SMS-SP - Secretaria Municipal de Saúde de São Paulo — Prova 2024
Um paciente de 25 anos de idade procurou atendimento médico com dor abdominal intensa, náuseas e vômitos. Ao exame físico, foram constatados distensão abdominal e sinal de Blumberg positivo, ressonância timpânica diminuída à percussão, além de plastrão palpável em FID e rigidez abdominal difusa à palpação profunda. Os sinais vitais revelaram FC = 120 bpm, FR = 22 irpm, PA = 90 mmHg x 60 mmHg e temperatura = 38,5 °C. Com base nesse caso clínico, a suspeita diagnóstica mais provável é
Dor FID + Blumberg + plastrão + sinais sistêmicos → Apendicite aguda complicada.
A apendicite aguda é uma emergência cirúrgica. A presença de dor em FID, sinal de Blumberg positivo, plastrão palpável e sinais de resposta inflamatória sistêmica (febre, taquicardia, hipotensão) sugere um quadro avançado, possivelmente com perfuração e peritonite.
A apendicite aguda é uma das causas mais comuns de abdome agudo cirúrgico, afetando principalmente jovens adultos. É caracterizada pela inflamação do apêndice vermiforme, uma pequena estrutura tubular ligada ao ceco. Sua importância clínica reside na necessidade de diagnóstico e tratamento rápidos para evitar complicações graves, sendo um tema recorrente em provas de residência e na prática médica diária. O diagnóstico da apendicite aguda é primariamente clínico, baseado na história e exame físico. Sintomas típicos incluem dor abdominal que se inicia periumbilical e migra para a fossa ilíaca direita (FID), acompanhada de náuseas, vômitos e anorexia. Ao exame físico, são comuns a dor à palpação em FID, o sinal de Blumberg positivo e, em casos mais avançados, rigidez abdominal e a presença de um plastrão apendicular. Exames complementares como hemograma (leucocitose) e ultrassonografia ou tomografia computadorizada podem auxiliar na confirmação diagnóstica. A conduta para apendicite aguda é a apendicectomia, que pode ser realizada por via laparoscópica ou aberta. O atraso no diagnóstico e tratamento pode levar a complicações como perfuração, formação de abscesso, peritonite e sepse, com aumento significativo da morbimortalidade. Portanto, a suspeita clínica precoce e a intervenção cirúrgica oportuna são cruciais para um bom prognóstico.

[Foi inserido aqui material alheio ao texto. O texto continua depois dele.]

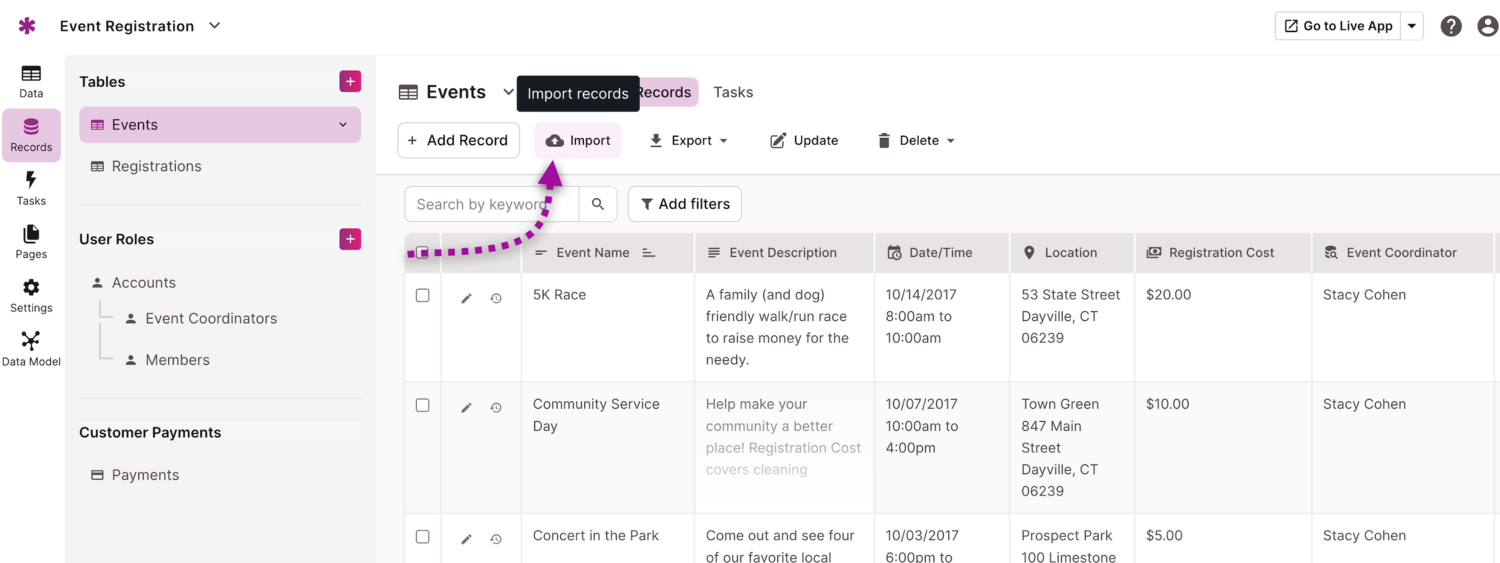Open the Data section in sidebar

[x=31, y=81]
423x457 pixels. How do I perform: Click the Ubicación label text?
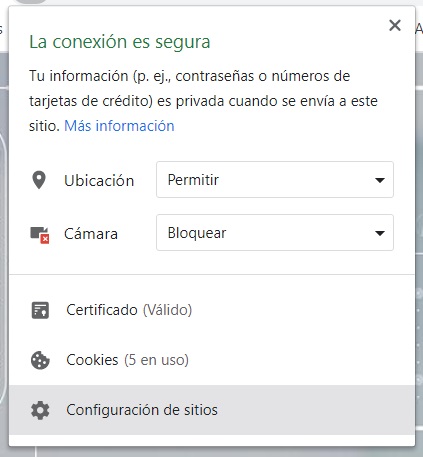pos(99,181)
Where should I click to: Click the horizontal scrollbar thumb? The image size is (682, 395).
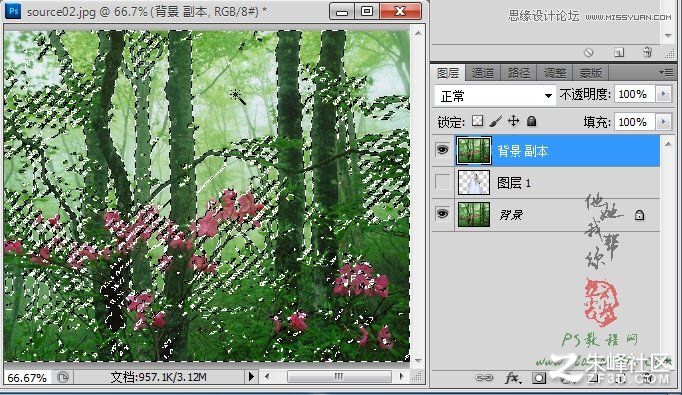click(x=339, y=377)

Os sinais clássicos incluem dor periumbilical que migra para a fossa ilíaca direita (FID), náuseas, vômitos, anorexia, febre baixa e sinais de irritação peritoneal como Blumberg positivo (descompressão brusca dolorosa).

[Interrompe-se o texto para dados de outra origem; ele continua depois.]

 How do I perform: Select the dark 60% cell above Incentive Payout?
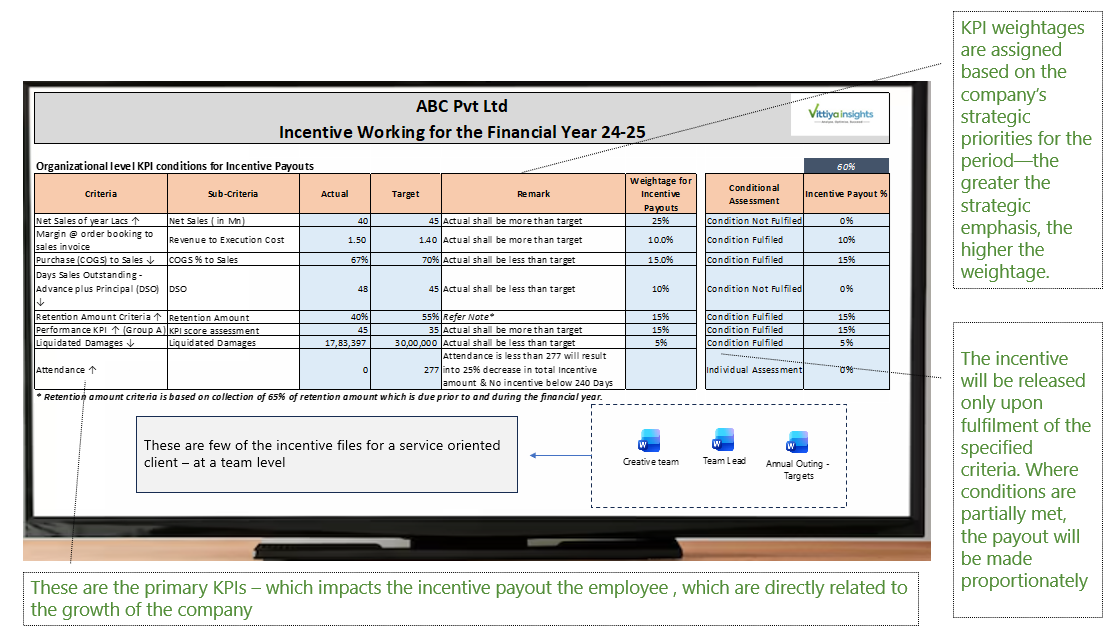845,166
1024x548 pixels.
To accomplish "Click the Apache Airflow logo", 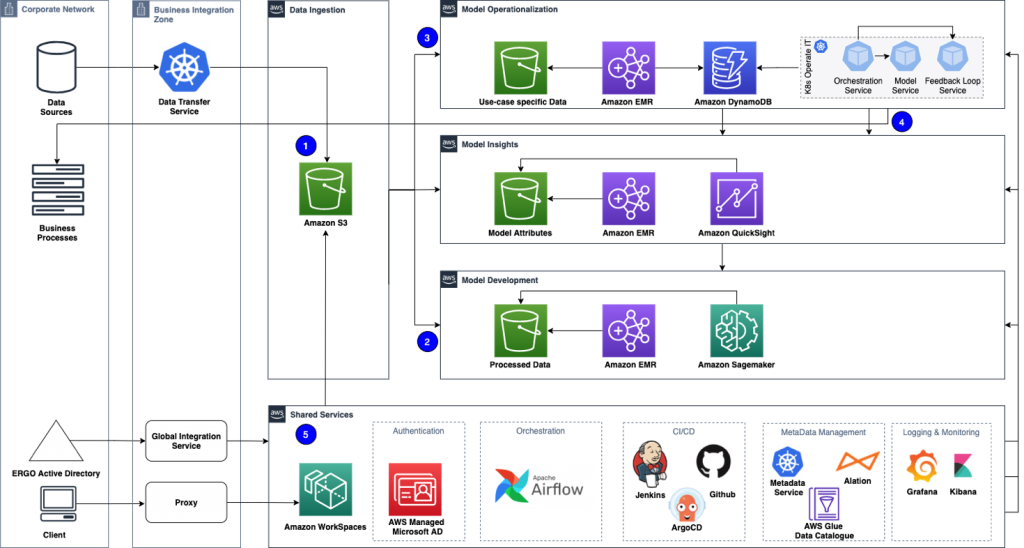I will 540,486.
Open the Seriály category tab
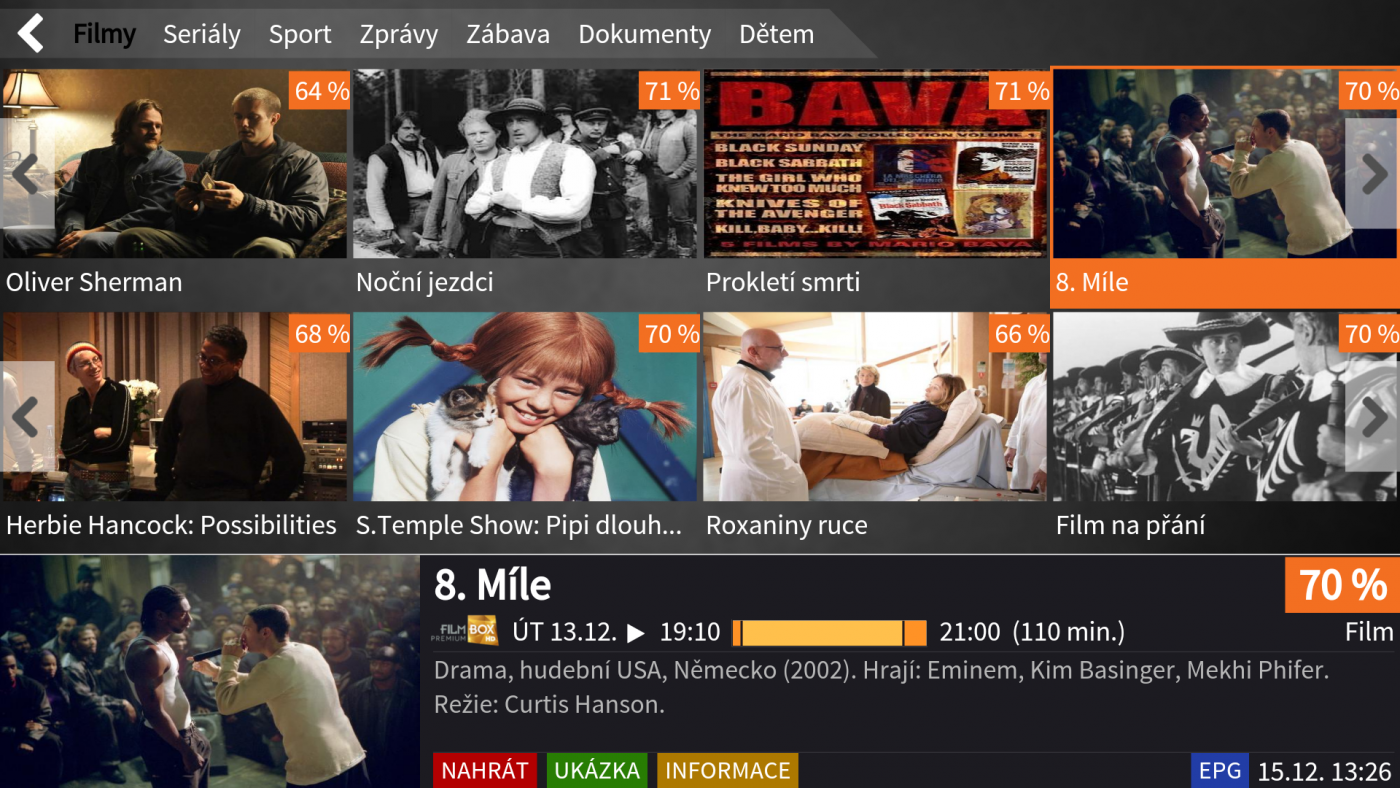The height and width of the screenshot is (788, 1400). coord(202,34)
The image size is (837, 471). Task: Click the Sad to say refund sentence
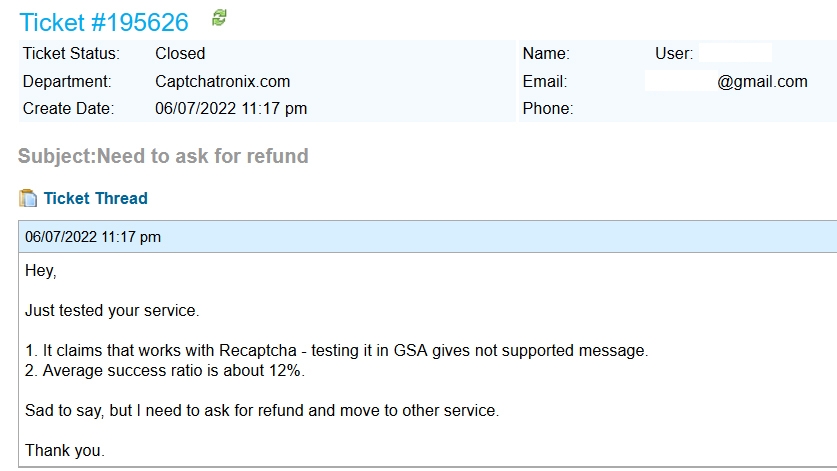262,411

Um plastrão apendicular é uma massa inflamatória palpável na FID, formada pelo apêndice inflamado, omento e alças intestinais adjacentes. Geralmente indica um processo inflamatório mais crônico ou contido, mas ainda requer manejo cirúrgico.
As complicações mais graves incluem perfuração do apêndice, que pode levar a peritonite difusa, formação de abscesso apendicular e, em casos extremos, sepse e choque séptico, como sugerido pelos sinais vitais do paciente.